Choice B: A diffusion defect occurs when there is an impairment in the transfer of gases across the alveolar-capillary membrane. This mechanism of hypoxemia is characteristic of interstitial lung diseases, pulmonary fibrosis, or severe pulmonary edema, where the membrane is thickened or damaged. This patient's sudden onset of hypoxia after eating candy and unilateral decreased breath sounds make a diffusion defect unlikely.

Choice C: An extrapulmonary right-to-left shunt involves deoxygenated blood bypassing the lungs entirely and entering the systemic circulation. This pathophysiology is the hallmark of cyanotic congenital heart defects, such as tetralogy of Fallot or transposition of the great vessels, which typically present with chronic cyanosis or murmurs. This patient's previously healthy status, acute choking event, and localized lung hyperinflation make an extrapulmonary right-to-left shunt unlikely.

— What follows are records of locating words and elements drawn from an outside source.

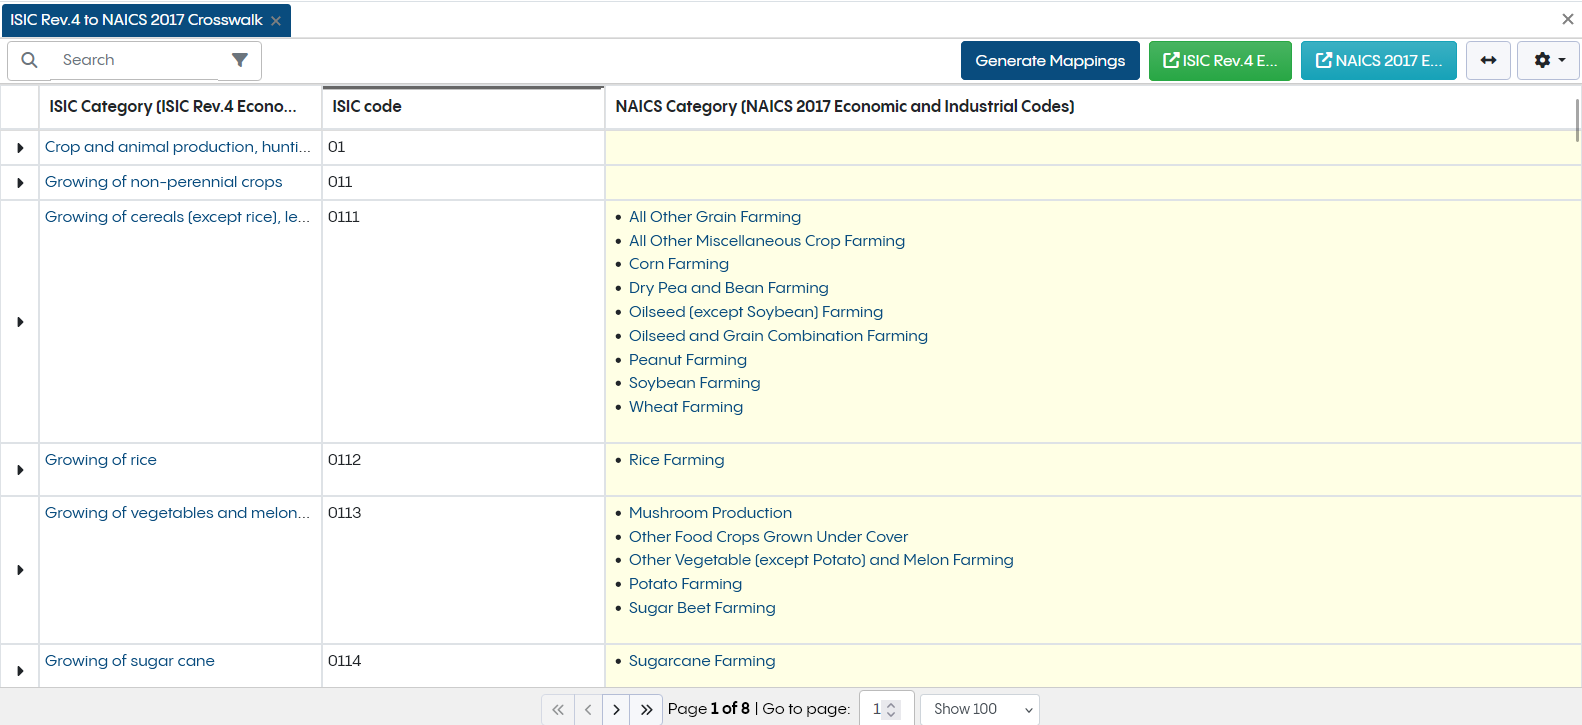The height and width of the screenshot is (725, 1582).
Task: Click the horizontal expand arrows button
Action: pos(1488,60)
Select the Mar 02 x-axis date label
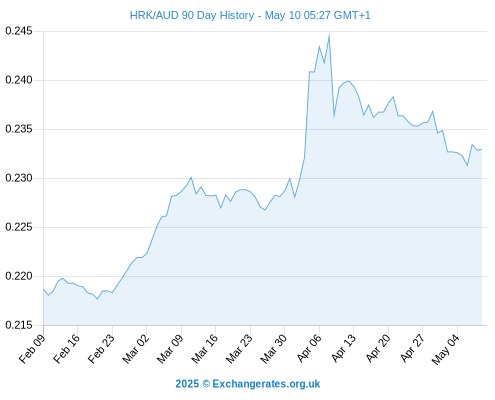Viewport: 495px width, 400px height. [136, 349]
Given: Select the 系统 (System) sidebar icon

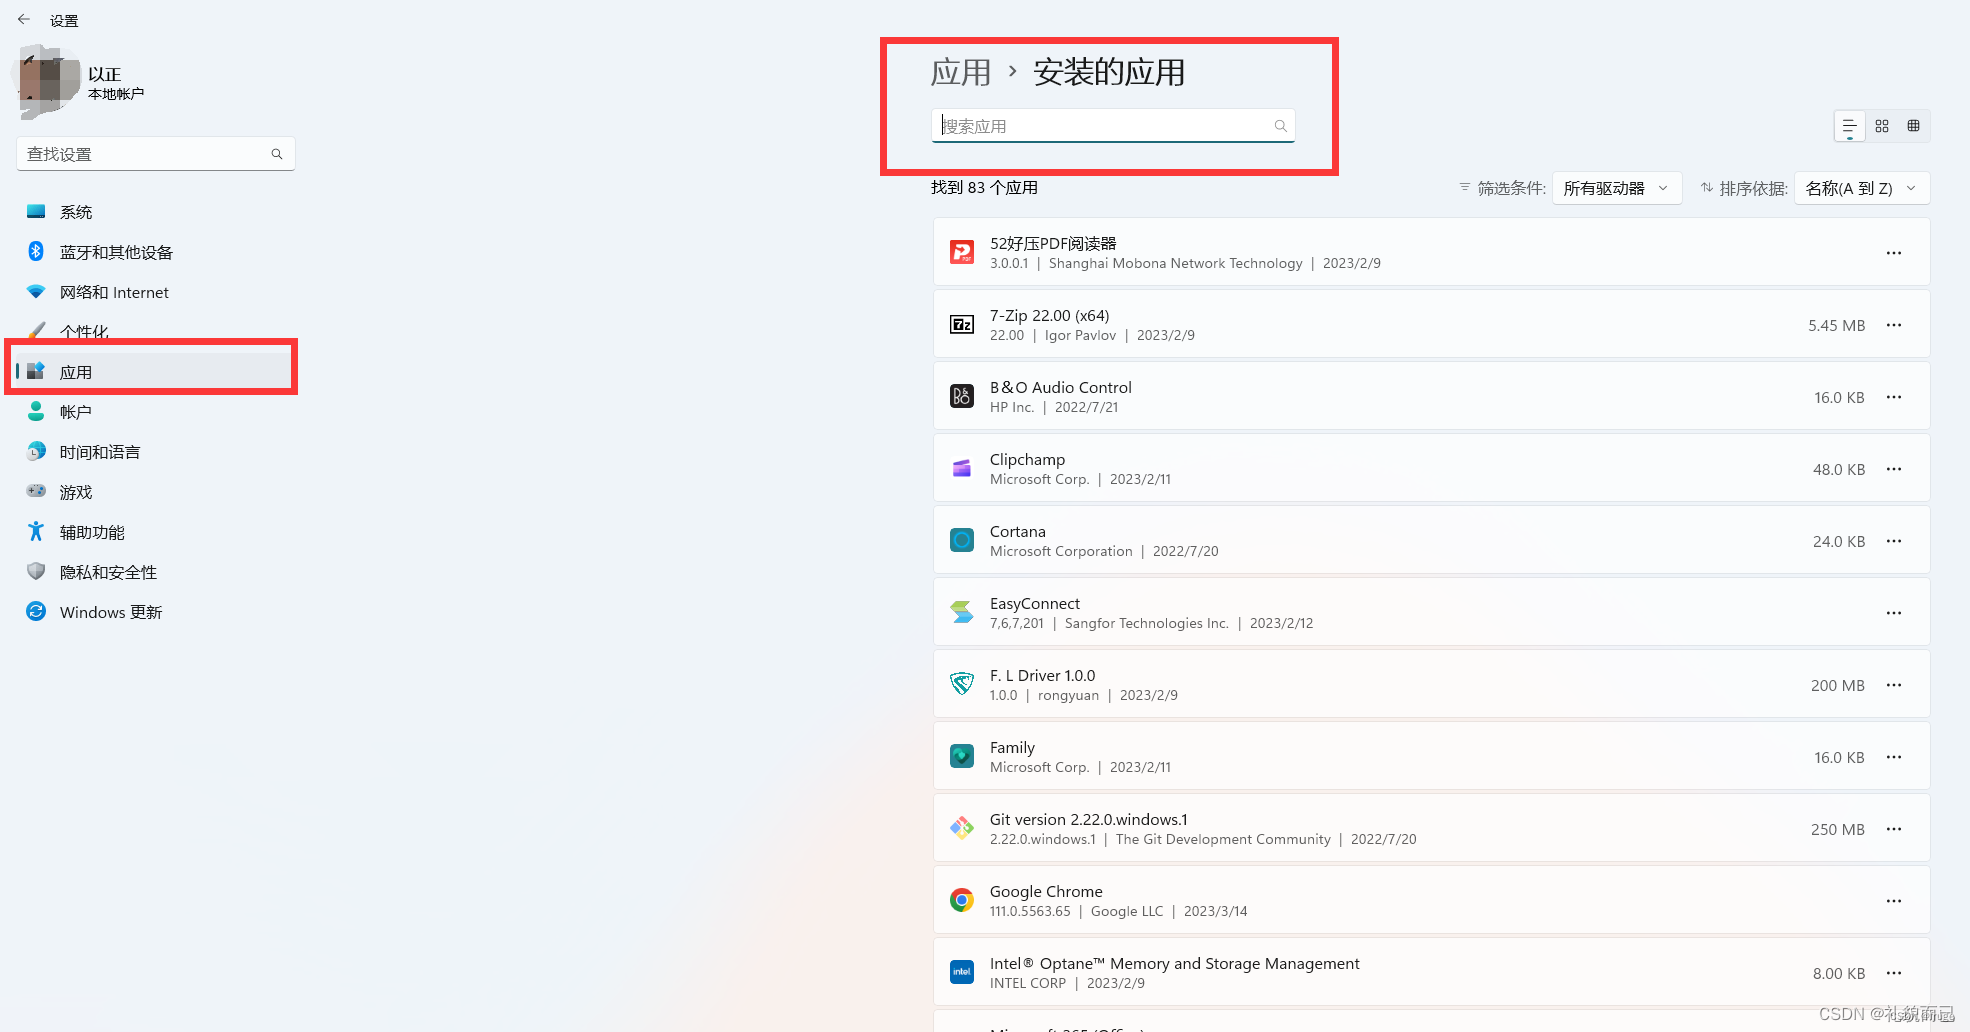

Choice D: Increased chest wall compliance refers to a highly distensible thoracic cavity, a normal physiologic state in infants and young children. This high compliance allows for easier chest expansion but can lead to pronounced intercostal retractions during episodes of increased work of breathing. This patient's sudden onset of hypoxia, unilateral decreased breath sounds, and localized hyperinflation make increased chest wall compliance an unlikely primary cause of his hypoxemia.